=== TASK PROMPT ===
Copy down all of the data underneath, exactly as shown.
......
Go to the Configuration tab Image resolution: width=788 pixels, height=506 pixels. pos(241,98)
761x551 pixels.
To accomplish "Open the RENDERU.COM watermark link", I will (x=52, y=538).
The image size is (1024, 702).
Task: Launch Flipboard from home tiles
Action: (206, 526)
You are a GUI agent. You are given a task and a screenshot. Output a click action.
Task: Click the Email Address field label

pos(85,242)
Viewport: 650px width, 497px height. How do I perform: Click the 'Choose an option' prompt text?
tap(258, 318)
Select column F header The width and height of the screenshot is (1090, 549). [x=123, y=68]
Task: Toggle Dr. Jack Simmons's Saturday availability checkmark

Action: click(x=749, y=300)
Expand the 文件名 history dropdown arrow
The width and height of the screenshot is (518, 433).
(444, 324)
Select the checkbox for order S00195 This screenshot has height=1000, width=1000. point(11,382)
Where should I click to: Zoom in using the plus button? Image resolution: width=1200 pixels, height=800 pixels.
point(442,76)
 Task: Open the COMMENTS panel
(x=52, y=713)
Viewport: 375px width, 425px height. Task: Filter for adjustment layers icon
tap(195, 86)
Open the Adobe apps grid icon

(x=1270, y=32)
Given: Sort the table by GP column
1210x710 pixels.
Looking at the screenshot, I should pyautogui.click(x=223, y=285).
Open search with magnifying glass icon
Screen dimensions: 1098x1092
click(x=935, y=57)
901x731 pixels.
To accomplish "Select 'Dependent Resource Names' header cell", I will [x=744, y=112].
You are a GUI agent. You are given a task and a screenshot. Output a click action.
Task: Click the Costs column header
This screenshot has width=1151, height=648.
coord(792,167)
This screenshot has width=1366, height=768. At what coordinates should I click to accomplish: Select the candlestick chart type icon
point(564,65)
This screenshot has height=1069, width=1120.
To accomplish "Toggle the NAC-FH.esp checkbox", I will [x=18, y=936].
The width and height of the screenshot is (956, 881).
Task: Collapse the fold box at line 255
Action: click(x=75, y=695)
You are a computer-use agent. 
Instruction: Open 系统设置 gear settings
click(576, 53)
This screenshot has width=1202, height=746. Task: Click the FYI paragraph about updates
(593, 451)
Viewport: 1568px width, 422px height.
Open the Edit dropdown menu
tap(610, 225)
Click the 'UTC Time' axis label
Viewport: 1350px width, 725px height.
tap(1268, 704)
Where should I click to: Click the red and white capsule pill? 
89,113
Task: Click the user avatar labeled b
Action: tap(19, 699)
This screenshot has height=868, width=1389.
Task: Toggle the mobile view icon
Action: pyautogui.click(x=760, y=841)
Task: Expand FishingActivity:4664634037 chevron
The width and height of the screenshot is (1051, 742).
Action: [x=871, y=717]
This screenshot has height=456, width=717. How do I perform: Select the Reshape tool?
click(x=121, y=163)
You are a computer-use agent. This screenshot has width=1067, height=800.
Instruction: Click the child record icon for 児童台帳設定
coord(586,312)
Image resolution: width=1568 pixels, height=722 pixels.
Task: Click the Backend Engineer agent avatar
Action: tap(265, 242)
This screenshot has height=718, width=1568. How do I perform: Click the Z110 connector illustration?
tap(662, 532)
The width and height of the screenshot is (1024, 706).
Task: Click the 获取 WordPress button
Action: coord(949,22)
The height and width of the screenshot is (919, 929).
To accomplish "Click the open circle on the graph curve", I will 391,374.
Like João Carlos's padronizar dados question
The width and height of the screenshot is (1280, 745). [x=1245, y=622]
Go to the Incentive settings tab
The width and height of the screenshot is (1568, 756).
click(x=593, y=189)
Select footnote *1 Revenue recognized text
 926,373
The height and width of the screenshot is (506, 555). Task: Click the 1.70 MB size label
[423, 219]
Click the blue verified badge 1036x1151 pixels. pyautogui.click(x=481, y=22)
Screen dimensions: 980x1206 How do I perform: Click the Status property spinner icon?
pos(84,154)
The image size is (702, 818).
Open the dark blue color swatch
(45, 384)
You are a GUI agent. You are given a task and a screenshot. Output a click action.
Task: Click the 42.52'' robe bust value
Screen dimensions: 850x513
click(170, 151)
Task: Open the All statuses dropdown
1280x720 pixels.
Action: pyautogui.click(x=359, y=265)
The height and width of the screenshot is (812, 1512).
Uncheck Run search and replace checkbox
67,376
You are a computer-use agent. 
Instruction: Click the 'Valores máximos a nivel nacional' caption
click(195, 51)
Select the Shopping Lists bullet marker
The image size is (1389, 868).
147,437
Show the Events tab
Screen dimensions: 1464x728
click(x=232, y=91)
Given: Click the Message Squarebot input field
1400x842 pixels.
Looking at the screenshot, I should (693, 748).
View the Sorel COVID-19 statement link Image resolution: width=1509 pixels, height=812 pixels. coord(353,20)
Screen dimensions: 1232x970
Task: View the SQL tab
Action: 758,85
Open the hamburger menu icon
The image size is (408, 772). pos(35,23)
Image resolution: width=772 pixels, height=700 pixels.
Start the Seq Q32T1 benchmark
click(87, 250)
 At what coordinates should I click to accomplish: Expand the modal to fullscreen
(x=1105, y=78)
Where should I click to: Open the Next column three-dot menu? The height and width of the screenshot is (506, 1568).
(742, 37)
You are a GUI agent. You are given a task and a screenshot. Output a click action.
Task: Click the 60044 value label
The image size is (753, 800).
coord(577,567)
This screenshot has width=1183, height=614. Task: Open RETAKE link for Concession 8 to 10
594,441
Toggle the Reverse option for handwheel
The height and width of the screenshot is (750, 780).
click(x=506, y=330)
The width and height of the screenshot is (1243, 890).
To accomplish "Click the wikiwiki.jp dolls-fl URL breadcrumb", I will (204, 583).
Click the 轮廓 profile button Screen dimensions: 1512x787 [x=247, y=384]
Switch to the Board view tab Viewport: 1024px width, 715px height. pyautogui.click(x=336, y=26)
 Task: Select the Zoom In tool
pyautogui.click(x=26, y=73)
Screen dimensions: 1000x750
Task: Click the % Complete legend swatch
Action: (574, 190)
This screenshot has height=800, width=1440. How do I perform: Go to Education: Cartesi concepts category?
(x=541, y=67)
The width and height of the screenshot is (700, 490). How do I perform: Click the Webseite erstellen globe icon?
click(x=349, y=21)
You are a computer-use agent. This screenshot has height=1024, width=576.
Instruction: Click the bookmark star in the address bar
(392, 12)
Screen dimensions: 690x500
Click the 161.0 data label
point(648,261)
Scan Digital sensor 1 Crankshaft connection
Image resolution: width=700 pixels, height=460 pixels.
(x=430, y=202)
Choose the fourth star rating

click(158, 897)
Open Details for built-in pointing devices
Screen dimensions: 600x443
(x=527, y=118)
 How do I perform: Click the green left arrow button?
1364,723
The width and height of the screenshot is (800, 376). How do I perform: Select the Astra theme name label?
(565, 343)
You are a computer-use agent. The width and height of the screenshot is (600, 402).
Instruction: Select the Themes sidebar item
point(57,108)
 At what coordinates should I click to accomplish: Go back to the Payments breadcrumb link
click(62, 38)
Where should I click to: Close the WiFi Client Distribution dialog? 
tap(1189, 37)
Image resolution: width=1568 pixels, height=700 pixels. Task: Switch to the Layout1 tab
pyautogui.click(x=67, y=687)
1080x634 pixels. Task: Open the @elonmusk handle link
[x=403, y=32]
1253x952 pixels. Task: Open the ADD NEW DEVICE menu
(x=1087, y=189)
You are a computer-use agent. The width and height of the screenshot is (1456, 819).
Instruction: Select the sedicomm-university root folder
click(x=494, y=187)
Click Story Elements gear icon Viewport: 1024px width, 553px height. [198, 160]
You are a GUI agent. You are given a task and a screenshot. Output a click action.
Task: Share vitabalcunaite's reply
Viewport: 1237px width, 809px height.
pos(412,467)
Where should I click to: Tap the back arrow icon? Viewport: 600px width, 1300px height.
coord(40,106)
......
=== SOLUTION TO THE EXERCISE ===
Go to the Configuration tab Image resolution: width=788 pixels, height=506 pixels. pos(241,98)
761x551 pixels.
To accomplish "Open the RENDERU.COM watermark link", I will (x=52, y=538).
The image size is (1024, 702).
Task: Launch Flipboard from home tiles
Action: (206, 526)
You are a GUI agent. You are given a task and a screenshot. Output a click action.
Task: Click the Email Address field label

pos(85,242)
Viewport: 650px width, 497px height. How do I perform: Click the 'Choose an option' prompt text?
tap(258, 318)
Select column F header The width and height of the screenshot is (1090, 549). [x=123, y=68]
Task: Toggle Dr. Jack Simmons's Saturday availability checkmark

Action: click(x=749, y=300)
Expand the 文件名 history dropdown arrow
The width and height of the screenshot is (518, 433).
(444, 324)
Select the checkbox for order S00195 This screenshot has height=1000, width=1000. point(11,382)
Where should I click to: Zoom in using the plus button? Image resolution: width=1200 pixels, height=800 pixels.
point(442,76)
 Task: Open the COMMENTS panel
(x=52, y=713)
Viewport: 375px width, 425px height. Task: Filter for adjustment layers icon
tap(195, 86)
Open the Adobe apps grid icon

(x=1270, y=32)
Given: Sort the table by GP column
1210x710 pixels.
Looking at the screenshot, I should pyautogui.click(x=223, y=285).
Open search with magnifying glass icon
Screen dimensions: 1098x1092
click(x=935, y=57)
901x731 pixels.
To accomplish "Select 'Dependent Resource Names' header cell", I will [x=744, y=112].
You are a GUI agent. You are given a task and a screenshot. Output a click action.
Task: Click the Costs column header
This screenshot has width=1151, height=648.
coord(792,167)
This screenshot has width=1366, height=768. At what coordinates should I click to accomplish: Select the candlestick chart type icon
point(564,65)
This screenshot has height=1069, width=1120.
To accomplish "Toggle the NAC-FH.esp checkbox", I will [x=18, y=936].
The width and height of the screenshot is (956, 881).
Task: Collapse the fold box at line 255
Action: click(x=75, y=695)
You are a computer-use agent. 
Instruction: Open 系统设置 gear settings
click(576, 53)
This screenshot has width=1202, height=746. Task: Click the FYI paragraph about updates
(593, 451)
Viewport: 1568px width, 422px height.
Open the Edit dropdown menu
tap(610, 225)
Click the 'UTC Time' axis label
Viewport: 1350px width, 725px height.
tap(1268, 704)
Where should I click to: Click the red and white capsule pill? 
89,113
Task: Click the user avatar labeled b
Action: tap(19, 699)
This screenshot has height=868, width=1389.
Task: Toggle the mobile view icon
Action: pyautogui.click(x=760, y=841)
Task: Expand FishingActivity:4664634037 chevron
The width and height of the screenshot is (1051, 742).
Action: [x=871, y=717]
This screenshot has height=456, width=717. How do I perform: Select the Reshape tool?
click(x=121, y=163)
You are a computer-use agent. This screenshot has width=1067, height=800.
Instruction: Click the child record icon for 児童台帳設定
coord(586,312)
Image resolution: width=1568 pixels, height=722 pixels.
Task: Click the Backend Engineer agent avatar
Action: tap(265, 242)
This screenshot has height=718, width=1568. How do I perform: Click the Z110 connector illustration?
tap(662, 532)
The width and height of the screenshot is (1024, 706).
Task: Click the 获取 WordPress button
Action: coord(949,22)
The height and width of the screenshot is (919, 929).
To accomplish "Click the open circle on the graph curve", I will 391,374.
Like João Carlos's padronizar dados question
The width and height of the screenshot is (1280, 745). [x=1245, y=622]
Go to the Incentive settings tab
The width and height of the screenshot is (1568, 756).
click(x=593, y=189)
Select footnote *1 Revenue recognized text
 926,373
The height and width of the screenshot is (506, 555). Task: Click the 1.70 MB size label
[423, 219]
Click the blue verified badge 1036x1151 pixels. pyautogui.click(x=481, y=22)
Screen dimensions: 980x1206 How do I perform: Click the Status property spinner icon?
pos(84,154)
The image size is (702, 818).
Open the dark blue color swatch
(45, 384)
You are a GUI agent. You are given a task and a screenshot. Output a click action.
Task: Click the 42.52'' robe bust value
Screen dimensions: 850x513
click(170, 151)
Task: Open the All statuses dropdown
1280x720 pixels.
Action: pyautogui.click(x=359, y=265)
The height and width of the screenshot is (812, 1512).
Uncheck Run search and replace checkbox
67,376
You are a computer-use agent. 
Instruction: Click the 'Valores máximos a nivel nacional' caption
click(195, 51)
Select the Shopping Lists bullet marker
The image size is (1389, 868).
147,437
Show the Events tab
Screen dimensions: 1464x728
click(x=232, y=91)
Given: Click the Message Squarebot input field
1400x842 pixels.
Looking at the screenshot, I should (693, 748).
View the Sorel COVID-19 statement link Image resolution: width=1509 pixels, height=812 pixels. coord(353,20)
Screen dimensions: 1232x970
Task: View the SQL tab
Action: 758,85
Open the hamburger menu icon
The image size is (408, 772). pos(35,23)
Image resolution: width=772 pixels, height=700 pixels.
Start the Seq Q32T1 benchmark
click(87, 250)
 At what coordinates should I click to accomplish: Expand the modal to fullscreen
(x=1105, y=78)
Where should I click to: Open the Next column three-dot menu? The height and width of the screenshot is (506, 1568).
(742, 37)
You are a GUI agent. You are given a task and a screenshot. Output a click action.
Task: Click the 60044 value label
The image size is (753, 800).
coord(577,567)
This screenshot has width=1183, height=614. Task: Open RETAKE link for Concession 8 to 10
594,441
Toggle the Reverse option for handwheel
The height and width of the screenshot is (750, 780).
click(x=506, y=330)
The width and height of the screenshot is (1243, 890).
To accomplish "Click the wikiwiki.jp dolls-fl URL breadcrumb", I will (204, 583).
Click the 轮廓 profile button Screen dimensions: 1512x787 [x=247, y=384]
Switch to the Board view tab Viewport: 1024px width, 715px height. pyautogui.click(x=336, y=26)
 Task: Select the Zoom In tool
pyautogui.click(x=26, y=73)
Screen dimensions: 1000x750
Task: Click the % Complete legend swatch
Action: (574, 190)
This screenshot has height=800, width=1440. How do I perform: Go to Education: Cartesi concepts category?
(x=541, y=67)
The width and height of the screenshot is (700, 490). How do I perform: Click the Webseite erstellen globe icon?
click(x=349, y=21)
You are a computer-use agent. This screenshot has height=1024, width=576.
Instruction: Click the bookmark star in the address bar
(392, 12)
Screen dimensions: 690x500
Click the 161.0 data label
point(648,261)
Scan Digital sensor 1 Crankshaft connection
Image resolution: width=700 pixels, height=460 pixels.
(x=430, y=202)
Choose the fourth star rating

click(158, 897)
Open Details for built-in pointing devices
Screen dimensions: 600x443
(x=527, y=118)
 How do I perform: Click the green left arrow button?
1364,723
The width and height of the screenshot is (800, 376). How do I perform: Select the Astra theme name label?
(565, 343)
You are a computer-use agent. The width and height of the screenshot is (600, 402).
Instruction: Select the Themes sidebar item
point(57,108)
 At what coordinates should I click to accomplish: Go back to the Payments breadcrumb link
click(62, 38)
Where should I click to: Close the WiFi Client Distribution dialog? 
tap(1189, 37)
Image resolution: width=1568 pixels, height=700 pixels. Task: Switch to the Layout1 tab
pyautogui.click(x=67, y=687)
1080x634 pixels. Task: Open the @elonmusk handle link
[x=403, y=32]
1253x952 pixels. Task: Open the ADD NEW DEVICE menu
(x=1087, y=189)
You are a computer-use agent. The width and height of the screenshot is (1456, 819).
Instruction: Select the sedicomm-university root folder
click(x=494, y=187)
Click Story Elements gear icon Viewport: 1024px width, 553px height. [198, 160]
You are a GUI agent. You are given a task and a screenshot. Output a click action.
Task: Share vitabalcunaite's reply
Viewport: 1237px width, 809px height.
pos(412,467)
Where should I click to: Tap the back arrow icon? Viewport: 600px width, 1300px height.
coord(40,106)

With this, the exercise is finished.